══ AVAILABLE DATA
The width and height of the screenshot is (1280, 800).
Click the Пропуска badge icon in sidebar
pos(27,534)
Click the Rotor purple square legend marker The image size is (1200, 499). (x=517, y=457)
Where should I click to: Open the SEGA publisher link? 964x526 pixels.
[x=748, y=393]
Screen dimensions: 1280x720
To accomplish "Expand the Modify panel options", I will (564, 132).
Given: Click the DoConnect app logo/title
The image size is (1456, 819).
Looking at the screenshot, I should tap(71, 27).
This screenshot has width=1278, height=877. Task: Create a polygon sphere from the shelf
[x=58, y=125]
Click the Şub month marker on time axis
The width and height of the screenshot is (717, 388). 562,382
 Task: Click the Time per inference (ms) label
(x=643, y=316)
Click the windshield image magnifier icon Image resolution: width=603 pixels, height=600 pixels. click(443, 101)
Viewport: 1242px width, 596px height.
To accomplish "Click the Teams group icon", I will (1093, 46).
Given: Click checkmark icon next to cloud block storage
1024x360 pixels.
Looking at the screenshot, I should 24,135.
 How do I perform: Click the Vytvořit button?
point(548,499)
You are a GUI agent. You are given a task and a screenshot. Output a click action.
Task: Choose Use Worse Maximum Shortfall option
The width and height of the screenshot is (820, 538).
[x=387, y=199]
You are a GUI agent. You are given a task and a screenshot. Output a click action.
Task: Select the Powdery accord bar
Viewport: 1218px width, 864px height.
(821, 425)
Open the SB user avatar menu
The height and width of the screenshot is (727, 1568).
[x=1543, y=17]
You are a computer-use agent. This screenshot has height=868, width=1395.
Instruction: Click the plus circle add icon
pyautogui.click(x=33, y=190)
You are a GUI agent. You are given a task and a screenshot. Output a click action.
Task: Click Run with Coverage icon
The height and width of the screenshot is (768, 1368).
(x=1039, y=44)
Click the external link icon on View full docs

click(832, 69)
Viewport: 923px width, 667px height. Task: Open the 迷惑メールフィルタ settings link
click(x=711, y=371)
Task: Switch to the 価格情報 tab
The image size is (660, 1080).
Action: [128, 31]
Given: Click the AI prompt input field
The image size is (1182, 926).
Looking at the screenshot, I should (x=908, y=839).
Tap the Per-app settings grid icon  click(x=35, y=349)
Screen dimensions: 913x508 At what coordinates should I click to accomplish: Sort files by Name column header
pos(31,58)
════
**TASK GOAL**: Everything from the line that has "Given: Click the AI prompt input field" to the final line above should be retyped exactly, and nothing else.

**EXERCISE RESULT**:
Given: Click the AI prompt input field
The image size is (1182, 926).
Looking at the screenshot, I should (x=908, y=839).
Tap the Per-app settings grid icon  click(x=35, y=349)
Screen dimensions: 913x508 At what coordinates should I click to accomplish: Sort files by Name column header
pos(31,58)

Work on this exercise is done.